Varios años después de la llegada de los primeros detenidos a Guantánamo, este centro de detención instalado por Estados Unidos fuera de sus fronteras sigue siendo un símbolo de injusticia. A pesar de todo, una de las promesas del presidente estadounidense, Barack Obama en el proceso electoral, ha sido cerrar este centro de detención en el plazo de un año.

vejaciones de presos
La base militar de Guantánamo se encuentra al sudeste de Cuba, una zona donde el gobierno estadounidense mantiene una de las cárceles más terribles del mundo, donde permanecen detenidos unos 500 prisioneros en unas condiciones inhumanas.
La mayoría de los acusados son talibanes o miembros de Al Qaeda, y no prisioneros de guerra, por lo que se entiende que no tienen por qué aplicarles la Convención de Ginebra con el propósito de minimizar los efectos de la guerra sobre soldados y civiles y, por tanto, que puede retenerlos indefinidamente sin juicio y sin derecho a la representación de un abogado, algo que ha sido criticado por gobiernos y organizaciones de derechos humanos de todo el mundo
Se trata de presos sometidos a jueces imparciales e independientes y sujetos a la jurisdicción militar que son los que establecen la imposibilidad de una defensa, no cuentan tampoco con la posibilidad de comunicarse con sus familiares, la presunción de inocencia, están privados de todos los derechos y garantías que prevé el Derecho Internacional.

Preso y soldados norteamericano
Por otro lado, las condiciones aberrantes de maltrato a las que se ven sometidos los detenidos en Guantánamo fueron denunciadas por la Cruz Roja Internacional mediante la remisión de un informe al gobierno de los Estados Unidos.
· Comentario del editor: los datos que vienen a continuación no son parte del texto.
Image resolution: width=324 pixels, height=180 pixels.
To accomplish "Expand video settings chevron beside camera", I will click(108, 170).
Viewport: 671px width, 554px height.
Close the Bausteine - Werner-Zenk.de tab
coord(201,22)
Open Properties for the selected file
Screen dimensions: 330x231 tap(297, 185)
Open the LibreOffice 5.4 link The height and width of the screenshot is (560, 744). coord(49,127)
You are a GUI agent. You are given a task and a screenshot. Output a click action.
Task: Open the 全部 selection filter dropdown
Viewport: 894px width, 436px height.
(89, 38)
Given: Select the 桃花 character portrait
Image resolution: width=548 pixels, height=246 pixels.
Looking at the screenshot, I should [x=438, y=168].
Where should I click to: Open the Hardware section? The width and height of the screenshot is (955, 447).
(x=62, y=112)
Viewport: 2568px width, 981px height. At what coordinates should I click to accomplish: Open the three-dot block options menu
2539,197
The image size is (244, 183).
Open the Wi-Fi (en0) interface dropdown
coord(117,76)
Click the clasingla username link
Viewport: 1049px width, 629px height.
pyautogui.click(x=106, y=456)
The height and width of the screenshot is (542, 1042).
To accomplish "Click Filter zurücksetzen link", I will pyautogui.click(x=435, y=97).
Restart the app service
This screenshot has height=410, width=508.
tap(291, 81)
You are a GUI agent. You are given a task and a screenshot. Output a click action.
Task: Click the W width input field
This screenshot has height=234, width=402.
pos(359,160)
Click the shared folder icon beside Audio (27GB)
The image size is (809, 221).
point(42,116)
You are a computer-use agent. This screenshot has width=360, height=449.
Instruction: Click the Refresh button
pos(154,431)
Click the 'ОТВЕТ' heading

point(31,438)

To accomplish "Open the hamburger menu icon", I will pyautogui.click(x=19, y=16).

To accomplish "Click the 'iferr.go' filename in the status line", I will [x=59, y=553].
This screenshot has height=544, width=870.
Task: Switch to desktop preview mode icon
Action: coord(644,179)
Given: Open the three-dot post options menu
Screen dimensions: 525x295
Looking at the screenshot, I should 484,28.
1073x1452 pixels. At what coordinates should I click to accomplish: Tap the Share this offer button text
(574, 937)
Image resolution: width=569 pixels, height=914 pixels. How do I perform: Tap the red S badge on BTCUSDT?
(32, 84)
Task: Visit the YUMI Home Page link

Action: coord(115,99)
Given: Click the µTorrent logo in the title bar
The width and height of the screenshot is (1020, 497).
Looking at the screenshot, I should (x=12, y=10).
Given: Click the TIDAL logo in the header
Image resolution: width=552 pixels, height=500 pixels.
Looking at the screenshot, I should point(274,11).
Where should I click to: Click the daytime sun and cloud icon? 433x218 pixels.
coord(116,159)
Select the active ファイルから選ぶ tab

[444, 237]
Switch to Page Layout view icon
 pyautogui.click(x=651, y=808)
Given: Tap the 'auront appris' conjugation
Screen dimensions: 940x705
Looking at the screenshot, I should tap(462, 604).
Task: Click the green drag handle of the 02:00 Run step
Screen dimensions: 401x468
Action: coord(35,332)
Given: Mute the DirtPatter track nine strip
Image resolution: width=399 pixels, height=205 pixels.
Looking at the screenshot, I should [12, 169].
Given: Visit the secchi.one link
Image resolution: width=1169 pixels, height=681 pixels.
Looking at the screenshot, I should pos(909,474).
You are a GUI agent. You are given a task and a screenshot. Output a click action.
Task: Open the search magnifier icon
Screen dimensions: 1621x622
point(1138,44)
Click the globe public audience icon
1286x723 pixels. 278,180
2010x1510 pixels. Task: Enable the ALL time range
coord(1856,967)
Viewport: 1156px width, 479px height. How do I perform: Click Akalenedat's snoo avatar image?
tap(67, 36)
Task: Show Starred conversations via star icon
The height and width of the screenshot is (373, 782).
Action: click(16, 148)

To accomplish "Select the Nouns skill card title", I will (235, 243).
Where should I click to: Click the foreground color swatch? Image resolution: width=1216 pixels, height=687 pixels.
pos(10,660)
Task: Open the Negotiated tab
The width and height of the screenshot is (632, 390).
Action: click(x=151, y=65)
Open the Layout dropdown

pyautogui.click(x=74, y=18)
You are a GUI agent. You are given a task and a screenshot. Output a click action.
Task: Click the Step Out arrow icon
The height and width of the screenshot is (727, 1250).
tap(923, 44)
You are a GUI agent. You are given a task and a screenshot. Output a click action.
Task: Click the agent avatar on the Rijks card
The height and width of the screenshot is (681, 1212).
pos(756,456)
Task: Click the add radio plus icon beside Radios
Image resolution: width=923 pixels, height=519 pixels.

En dicho informe se denunciaba la aplicación de métodos equivalentes a la tortura. A pesar de que los detenidos no merezcan la libertad, nadie tiene el poder de infligir sobre ellos unos tratos que exceden de los límites humanos. Violaciones, vejaciones, patadas, insultos y otros actos que degradan a un ser humano.
Analizando distintos casos, he encontrado un caso muy particular que ocurrió hace tiempo, se trata de Omar Kahdr detenido por fuerzas norteamericanas cuando tenía 15 años, en una trinchera en Afganistán, fue acusado de haber matado a un soldado norteamericano. A este detenido le negaron cualquier tipo de medicación para aliviar el dolor de las heridas que le propinaron al ser detenido. No le permitieron usar el baño, provocando que llegase a orinarse encima. A su vez el detenido tenía las manos atadas a una puerta mientras una bolsa le cubría la cabeza. Le tiraban agua fría y los oficiales ingresaban con perros para atormentarlo. Los oficiales norteamericanos se burlaban de él mientras le golpeaban, llegaron incluso a cortarle la respiración presionando sobre su cuello. También lo amenazaban con ser violado por un soldado egipcio.
El gobierno de EE.UU. lo considera combatiente de Al Qaeda y lo califica como un “combatiente enemigo”, este término ha sido suprimido por decisión del presidente norteamericano, Barack Obama.